Lewis Robinson feels the pulse of Maine’s conflicted heart. With unerring lucidity, his fiction captures the uneasy truce between its natives and summer people, the haves and the have-nots, those restless for more and those longing for less.

The 31-year-old Portland writer fills his first book, a collection of short stories, with young men on the verge of something they can’t quite get into focus. For one it is love, for another adventure, yet for most it is just something – anything – that will break up the monotony of their lives.

“Officer Friendly and Other Stories” is a collection of 11 short stories, all set in the fictional town of Port Allison, Maine. It has been reviewed favorably by The New York Times, Newsday, Esquire and Newsweek.

Robinson was interviewed in December on National Public Radio’s “Talk of the Nation” as one of three up-and-coming young American writers. Like many of the characters in his stories, the Portland writer knows he’s on the verge of something. In Robinson’s case, it’s literary success.

The 31-year-old writer grew up in Yarmouth, where his father was headmaster at North Yarmouth Academy, and worked summers on the Monhegan ferry and at the general store in Port Clyde. To see clearly the place he portrays so plainly in these stories, however, Robinson had to leave.

“It was good to have 1,000 miles between me and Maine,” he said in a recent phone interview. “Details come more clearly from a distance. Being nostalgic about home, I remembered things more clearly.”

Robinson did much of the work on the stories that make up the book while attending the Iowa Writers’ Workshop between 1999 and 2002. He waited to enter graduate school after he’d earned his bachelor’s degree in English at Middlebury College in 1994. He worked two years as a truck driver moving artwork for galleries, but his first job out of college was working as writer John Irving’s personal assistant.

The author of “The World According to Garp” and “Cider House Rules” still writes exclusively on an electric typewriter. Robinson worked with all of Irving’s first draft material, putting it into a computer and proofreading it. The young writer said that from Irving he learned diligence.

” … I did learn from him that rewriting is everything. I watched as he went from the 11th draft to the 12th draft and was still making improvements on the prose,” Robinson told NPR. “That was the inspiring thing. I think that his favorite part of writing was rewriting, and he just had a tireless work ethic.”

PROBLEMS TO WORK ON »
• a. Answer these from the article about Lewis Robinson:
(i) How many stories are in "Officer Friendly and Other Stories," and in what fictional town are they all set?
(ii) Between which years did Robinson attend the Iowa Writers' Workshop?
(iii) On what machine does John Irving still write exclusively?
• b. Carry the article about Lewis Robinson forward from its final paragraph, in the same voice.

COLLECTED MATERIAL »
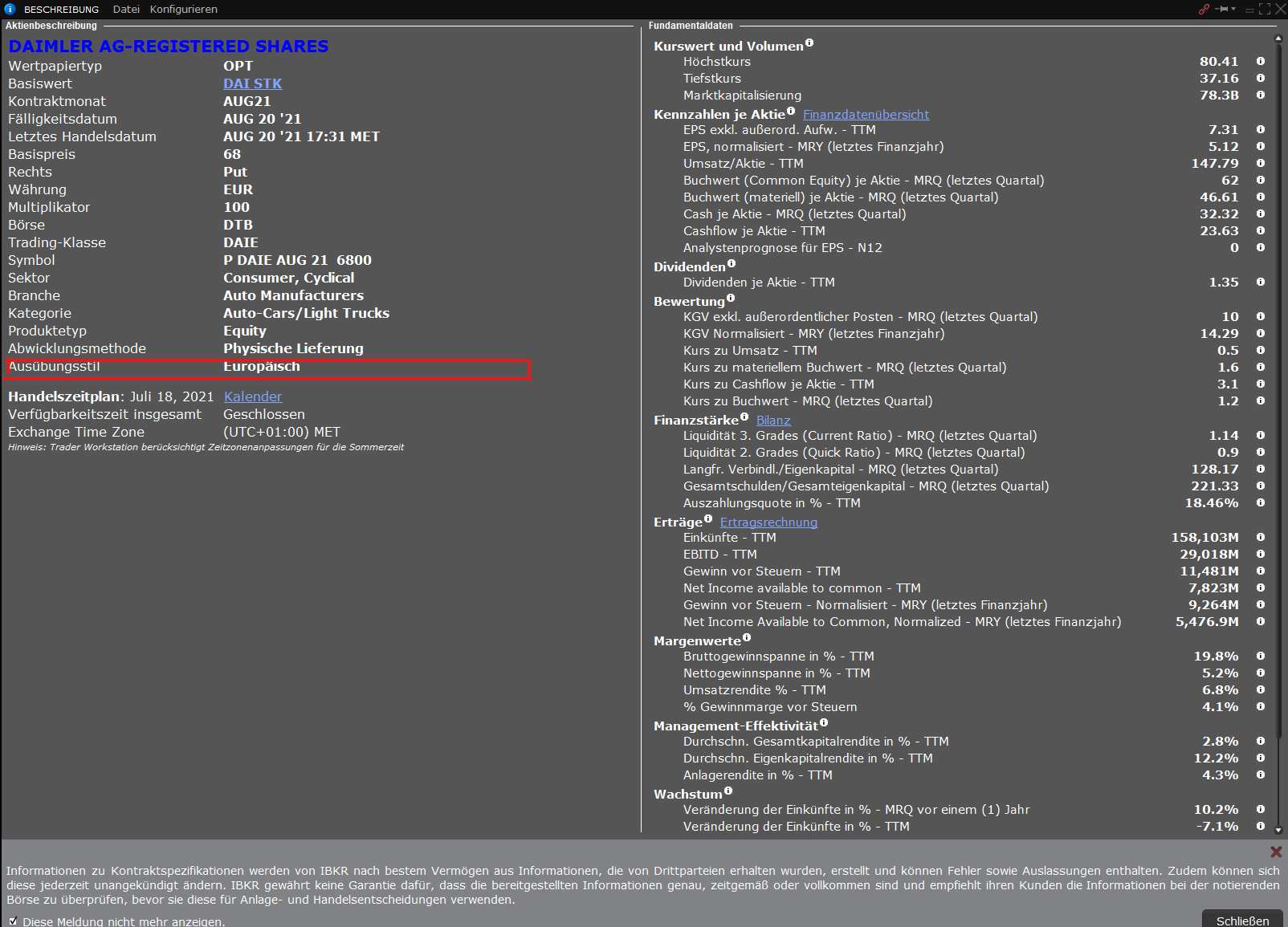
Task: Click the scrollbar up arrow in Fundamentaldaten
Action: [x=1278, y=38]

ANSWERS »
• a.
(i) 11 stories, all set in Port Allison, Maine.
(ii) 1999 and 2002.
(iii) An electric typewriter.

• b.
That example served the Portland writer well when he found an interested editor in New York. Robinson said he had nine of the 11 stories written but felt that only four were ready for publication. It took him a year to rework them and write two new stories to complete the book.

“What ties them together besides place are the tensions between the local and vacationers. Also connected to that are class subtleties and the subtleties between the classes, although it’s not necessarily an aspect in all the stories. I think overall that the mood of the collection as a whole is tied to place. Place is the glue.”

Relationships between young men and adolescent boys are at the center of the best of his stories. The title piece and “Puckheads,” the longest in the collection, both portray the stylized verbal and literal fisticuffs that forge the friendships of teenage males. In “Puckheads,” a tale of two hockey players forced into the drama club, Robinson describes a melee on the ice: “Most of the players were paired off, with their fists raised, circling each other like magnets.”

“The guys in these stories” said Robinson, “their friendships are very interesting in a lot of ways, but not in the ‘New Age-sensitive-guy’ kind of way. I understand how they relate to one another and show their allegiance to one another. Teenage friendship has always fascinated me. A lot of my friendships in high school were kind of tricky, too.”

He’s not anxious to stray from the themes in these stories. The novel the writer recently began is set in Maine and written from the point of view of a teenager – a middle child who defines himself by stealing.

Robinson works on it each morning, even though “writing’s still is super hard for me. It’s exhausting and very isolating. When I think about the fact that I’m 31 with all these ambitions to write all these books, it seems so daunting.”

The result, however, is worth every bit of effort he pours into each draft and rewrite. Unlike the characters in “Puckheads” waiting for something, anything, to happen in small-town Maine, the intense light of the literary world is shining upon Robinson, the same way he illuminates the inhabitants of Port Allison.

“Officer Friendly and Other Stories,” by Lewis Robinson, is published by HarperCollins and costs $23.95.